[やるべきこと] 課題文の全文を、一字も変えずに書き写してください。

[課題文]
慰めなき悲み――アイヌの一青年へ――

金田一京助

「戦談(いくさばなし)を聞かされるにつけても、皇軍の為めに、涙を含み血を躍らして育った我等です。『よき日本人に!』を標語(モットー)に、涙ぐましい勤みを続けて来た我等です。何ぞ図らん、それが我等より楽土を奪い、歴代の租翁を傷め、累世の租母たちを泣かせ抜いて来た、恐ろしい旧怨の国家でありましたろうとは。一片報国の丹心と、翁達を偲び媼達を傷むこの心と、どう納まりを附けてよい我等でしょうか。

 右せんとしては、見え透く自己欺瞞を憎しみます。左せんとしては、天地も容れざる悪逆の心に自ら戦慄します。こう生れついた我等の悪み、天が下に人が沢山あっても、この心を訴うる人を知りません。海は到る所にひろがるけれども、この悲みの棄場は、どこの浜にもありません」

 覚醒(めざ)めた青年の悲みは、内地にも、農村に、工場に、巷に、学校に、今全国的に拡がる悲みです。けれども、諸君の口から響く声ほど哀切た声を聞きません。

 「追われ、奪われ、傷められて、減び行く終末(いまわ)には、人間でも無いもののように蔑視される『アイヌ』の子に、好き好んで生れたことでもあろう事か、先の世から受け継いでい、生涯放れることのできない此の侮蔑を、朝夕胸いっぱいにたゝんで、此の末を、生きる限りを、どう我等でも堪え切れるものでしよう。懐しい父租の地は、今は吾々の怨恨の郷土です・他郷へ去りたい。他郷の人々はそうまで吾々を差別しませんから。殊に西洋人は! あゝ吾々はロシアにでも行ってしまいたい」

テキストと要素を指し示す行
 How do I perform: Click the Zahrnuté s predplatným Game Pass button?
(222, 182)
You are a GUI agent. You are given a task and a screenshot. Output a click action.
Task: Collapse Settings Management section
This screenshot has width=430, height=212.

[解答]
慰めなき悲み――アイヌの一青年へ――

金田一京助

「戦談(いくさばなし)を聞かされるにつけても、皇軍の為めに、涙を含み血を躍らして育った我等です。『よき日本人に!』を標語(モットー)に、涙ぐましい勤みを続けて来た我等です。何ぞ図らん、それが我等より楽土を奪い、歴代の租翁を傷め、累世の租母たちを泣かせ抜いて来た、恐ろしい旧怨の国家でありましたろうとは。一片報国の丹心と、翁達を偲び媼達を傷むこの心と、どう納まりを附けてよい我等でしょうか。

 右せんとしては、見え透く自己欺瞞を憎しみます。左せんとしては、天地も容れざる悪逆の心に自ら戦慄します。こう生れついた我等の悪み、天が下に人が沢山あっても、この心を訴うる人を知りません。海は到る所にひろがるけれども、この悲みの棄場は、どこの浜にもありません」

 覚醒(めざ)めた青年の悲みは、内地にも、農村に、工場に、巷に、学校に、今全国的に拡がる悲みです。けれども、諸君の口から響く声ほど哀切た声を聞きません。

 「追われ、奪われ、傷められて、減び行く終末(いまわ)には、人間でも無いもののように蔑視される『アイヌ』の子に、好き好んで生れたことでもあろう事か、先の世から受け継いでい、生涯放れることのできない此の侮蔑を、朝夕胸いっぱいにたゝんで、此の末を、生きる限りを、どう我等でも堪え切れるものでしよう。懐しい父租の地は、今は吾々の怨恨の郷土です・他郷へ去りたい。他郷の人々はそうまで吾々を差別しませんから。殊に西洋人は! あゝ吾々はロシアにでも行ってしまいたい」